From the faculty has come, for instance, an advocacy of de-growth and of increased use of pastures for agrarian purposes. Academics can advocate, sure in the knowledge that it is not they who have to make decisions. For there are very serious decisions to be made, but which can be assisted by purposeful research by the university, and not just the geography department. Miquel Mir will doubtless hope that he can make a contribution, for he is acutely aware that the island’s geography includes a resource that sustains pastures, tourism and life in general, but which is a resource under constant stress - water.

Given recent statements by the minister, it may sound as if he is a bit of a rat leaving the sinking ship. Not at all, as there is ever less depth into which the ship can sink. Such is the current state of water resources that they stand at 54%, fourteen percentage points below where they were this time last year. In the specific case of the reservoirs, a capacity of some 50% is well off what it was in February 2022 - up to 90%.

The reservoirs, for public consumption, act as a kind of bellwether for the health or otherwise of the island’s water. This is because we can see them. What we can’t see is what lies below - the aquifers, the giant underground lakes that correspond to the units of water demand across Mallorca. In certain cases, aquifer capacity is below 40%, lower than was the case in September (and so towards the end of the tourism season). There are units of demand, the minister has pointed out, which have been classified as being at pre-alert for drought for some two years. So while there are times when we might see Cúber and Gorg Blau brimful, if we could see below the surface, we would get a different picture.

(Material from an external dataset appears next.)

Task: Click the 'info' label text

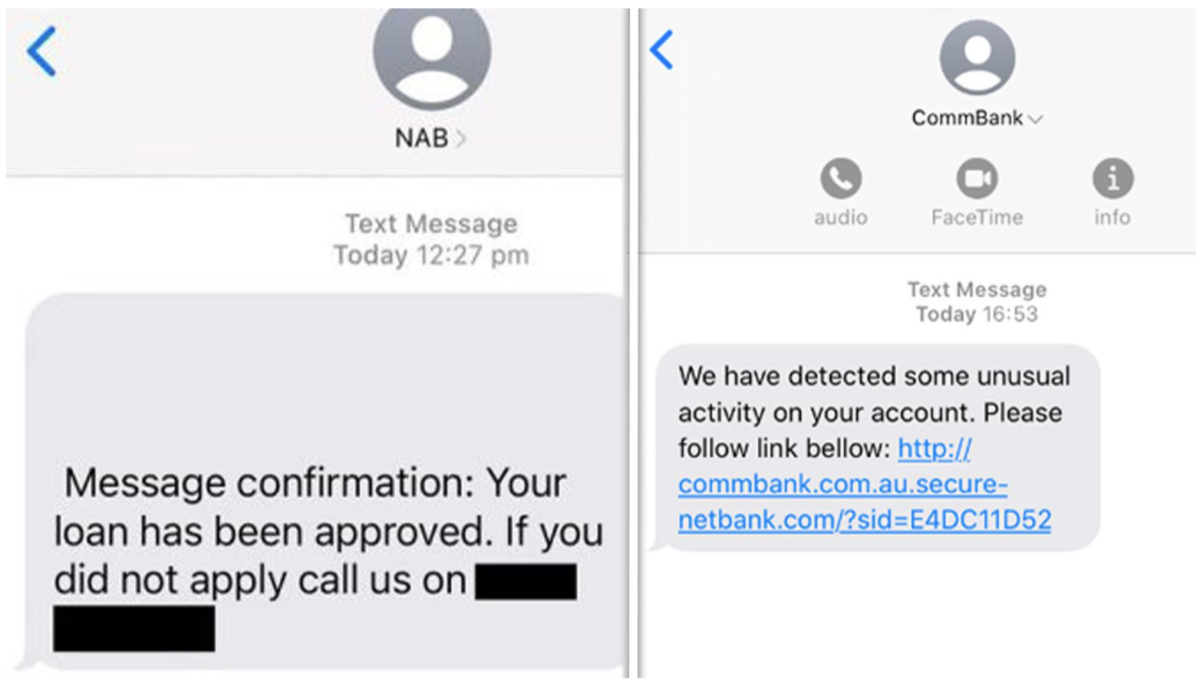Action: tap(1112, 217)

There has been little rain this winter. There has been snow, but this hasn’t meant a dramatic improvement to capacity. The situation with reserves does have a habit of going in cycles, but climate change seems to be having its influence. Torrential rain, of a type now being associated with climate change, will produce a visual amendment to capacity - what can be seen in the reservoirs - but as Mir points out, it has less impact on the aquifers than were there to be moderate rain over a period.

The cycles, the minister suggests, aren’t functioning as they used to. The fact that there have been units of demand at pre-alert for as long as they have been is unusual. Consequently, Mir is hinting that there may have to be restrictions on water use during the tourism season. While not yet back in the academic cloisters of the geography department, he is one to have already alluded to a de-growth. There has to be a reduction in tourist numbers in order to avoid problems with supply of water.
In terms of sustainability, water has to be the prime concern. Yes, desalination plants can be built, but desalination is an expensive operation demanding high energy output. And although energy has not been a ministerial responsibility, Miquel Mir will know that reduction in energy consumption is an objective of sustainability.

With nature not responding to needs, other forms of intervention are demanded. Sustainability goes hand in hand with circularity in the Balearics. We know this as there is now a tourism law devoted to both. For water reuse, therefore, the Balearic government has earmarked eight million euros of European funds for making water management by islands’ hotels more efficient. Reuse of wastewater is but one aspect of this initiative, President Armengol having stated that “we have to make every drop count”. “We are Mediterranean islands exposed more than other territories to the effects of climate change, and it is key that we work together in providing water security to residents and tourists.”

Indeed, but then not every drop does count. Apart from leaks in the network, how about all the water that rushes down the torrents into the sea? Would it be possible to capture some of this? As for reuse, we had the crazy situation in Alcudia a number of years ago when a major project for hotels had to be scrapped - after all the pipework had been laid - because there was too much salt in the water. Given the great challenge that water resources pose, who’d be an environment minister? Not Miquel Mir after May’s elections; he’ll trust that the quiet pastures of academia are adequately irrigated and, best of all, by recycled water.